Friday, April 3, 2020

My Fry-Chef Facial Ornament Fends off Corona


It's ugly as sin and, in non-pandemic times, worth less than one percent of the almost-thirteen euros I shelled out for it. It was advertised as a mask for reducing splatter when cooking. The photo, however, depicted a girl in a surgical mask, accessorized with the splatter guard.

I figured:
(1) It'll fit around my head with the attached elastic band--better than the twine-and-rubber-band arrangement I made for myself.
(2) It covers my entire face--if someone coughs on the back of my head (but I'd never let them get close enough to try) I might still be okay
(3) It's better than nothing. Even though the plastic is so grainy I couldn't tell if the potato chips I was purchasing for my vegan child passed muster.

See for yourself:

Keeps off rain--so keeps out somebody's sneeze?

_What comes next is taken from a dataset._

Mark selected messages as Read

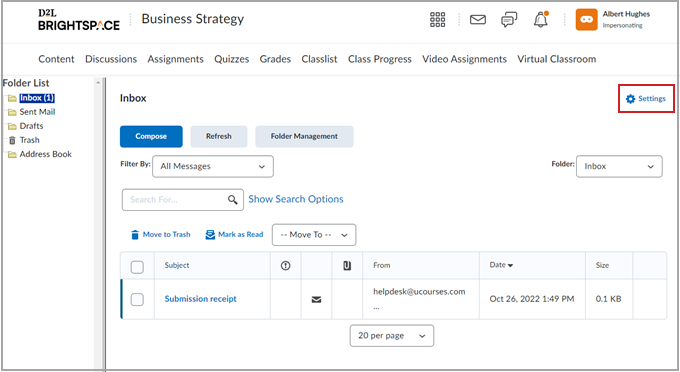234,235
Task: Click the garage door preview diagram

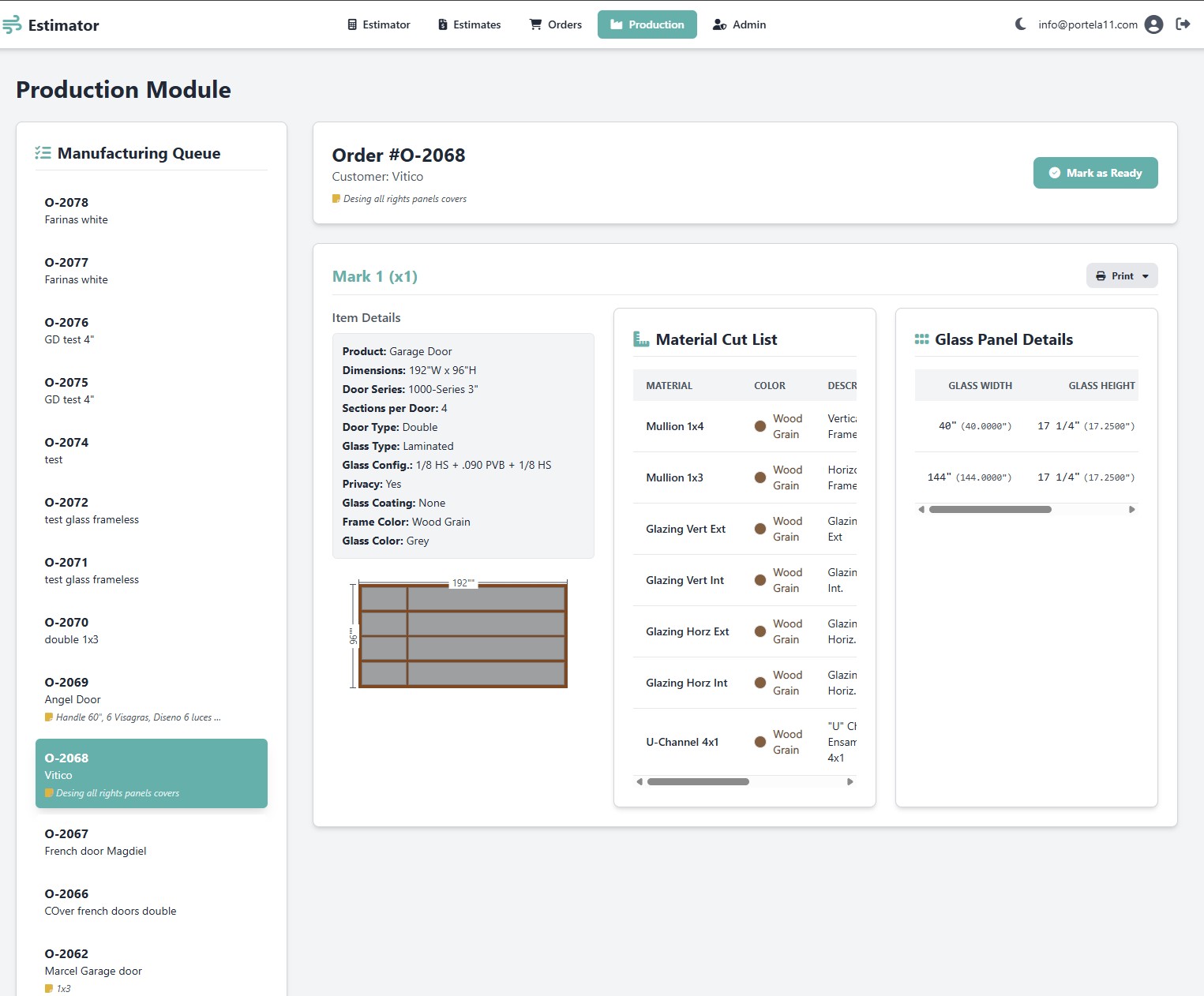Action: coord(463,634)
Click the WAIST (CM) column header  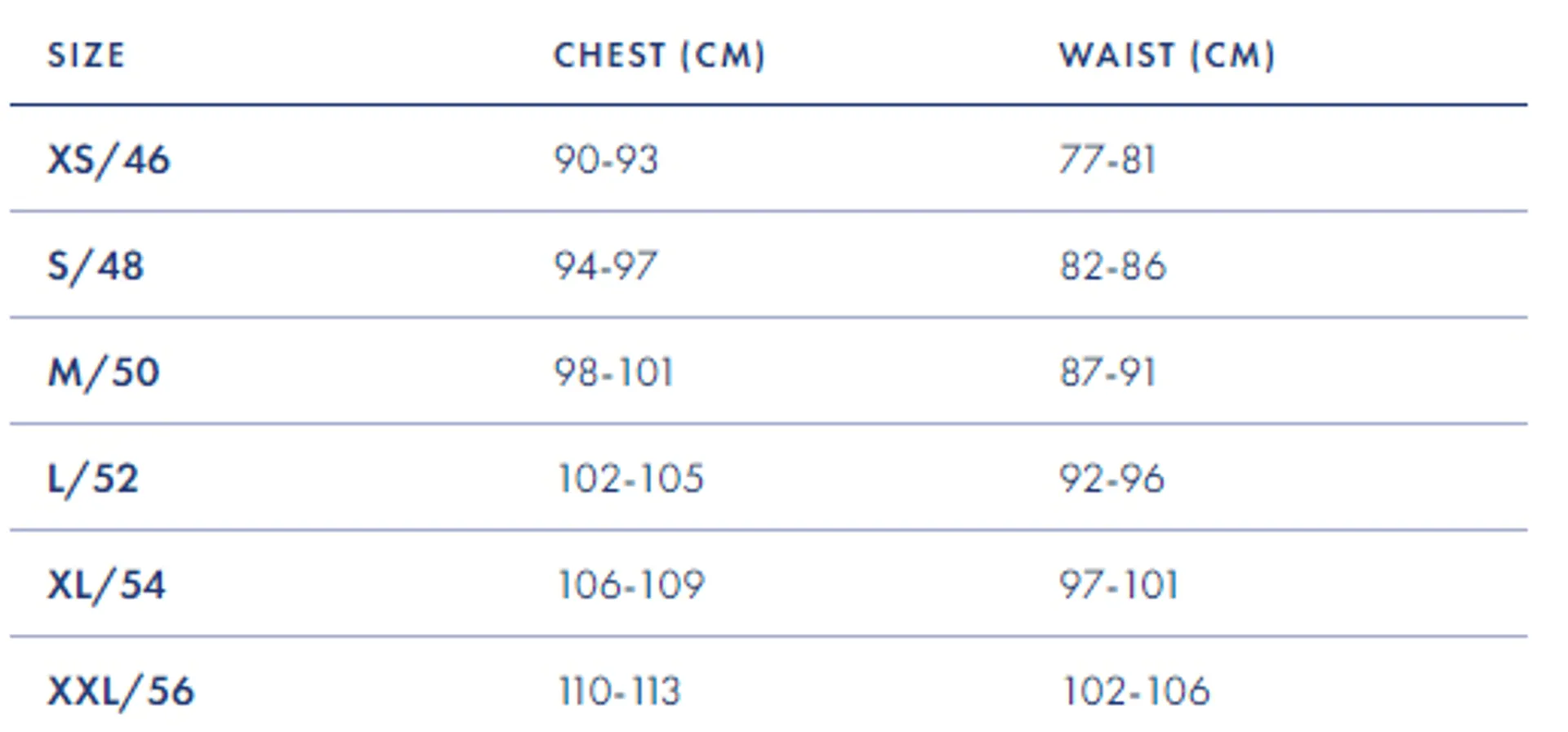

I see why Amazon's not selling this one anymore. Plus, it's smaller than it looked in the ad--but desperate times call for desperate measures. Having just retrieved a roll of plastic "tarpaulin" from the package shop, I plan on making a few masks of my own. Bigger, clearer plastic, maybe even better.

P.S. In all fairness, the thing is better than I realized at first--a thin layer of additional plastic made itself known--I thought I was looking at a sticky price tag residue--and when I removed that, the thin layer of plastic came off. So the mask is now clearer. Not very thick plastic, but hey--still keeps off rain. And so, presumably, viruses.